The problem of meshio was solved. However, there was still another error when I use the following code to transform from .msh file to .xdmf file in dolfinx:

import dolfinx
import meshio
from mpi4py import MPI

msh = meshio.read("homo_rec.msh")
for cell in msh.cells:
    quad_cells = cell.data
for key in msh.cell_data_dict["gmsh:physical"].keys():
    if key == "quad":
        quad_data = msh.cell_data_dict["gmsh:physical"][key]
        mesh =meshio.Mesh(points=msh.points,
                          cells=[("quad", quad_cells)],
                          cell_data={"name_to_read":[quad_data]})
        meshio.write("homo_rec.xdmf",mesh)

import dolfinx
from dolfinx.io import XDMFFile

with dolfinx.io.XDMFFile(MPI.COMM_WORLD, "homo_rec.xdmf", "r") as xdmf:
       mesh = xdmf.read_mesh(name="Grid")

there was a notice of error:

RuntimeError                              Traceback (most recent call last)
Cell In [1], line 19
     16 import dolfinx
     17 from dolfinx.io import XDMFFile
---> 19 with dolfinx.io.XDMFFile(MPI.COMM_WORLD, "homo_rec.xdmf", "r") as xdmf:
     20        mesh = xdmf.read_mesh(name="Grid")

RuntimeError: Unable to open HDF5 file. File homo_rec.h5 does not exist.

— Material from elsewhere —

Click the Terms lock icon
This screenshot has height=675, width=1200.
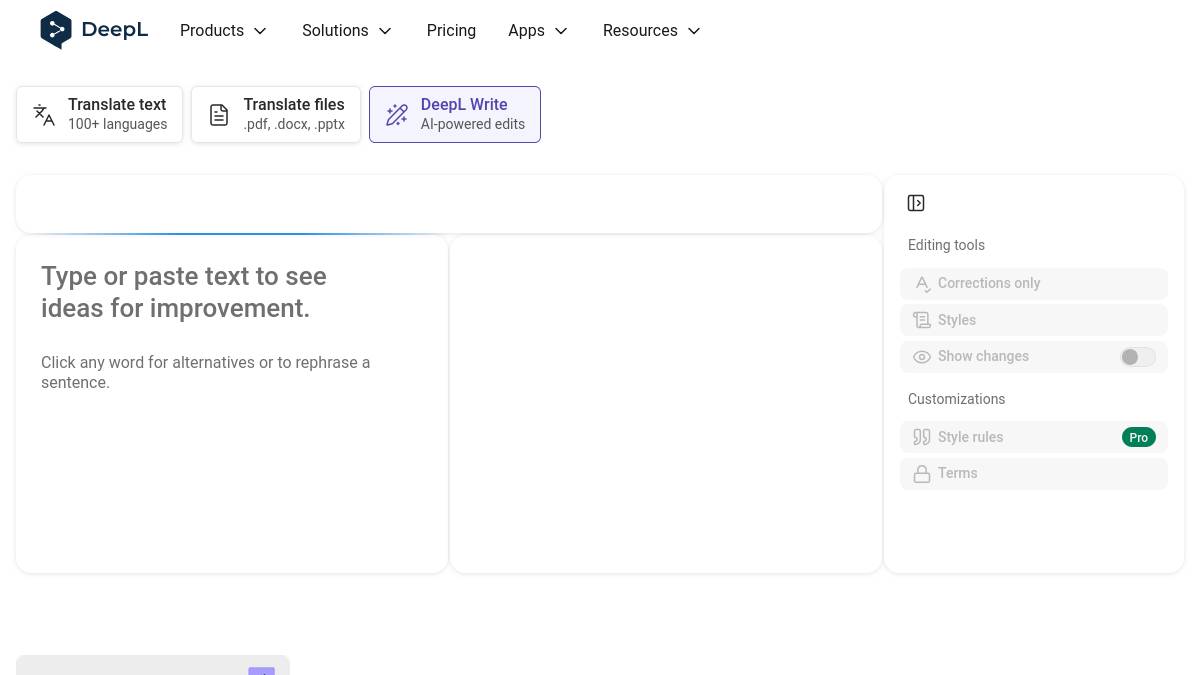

Hey, it seems that your periodic condition imposed is not suitable for a rectangular items.

Hi,
I have a implementation for periodic that might be helpful for you.

Obs: there’s only a slight difference, since I followed the comecs tutorial too.

cheers,
Felipe

I am not sure what you mean by this?
Could you provide an example code of what you are trying to do and what is not working?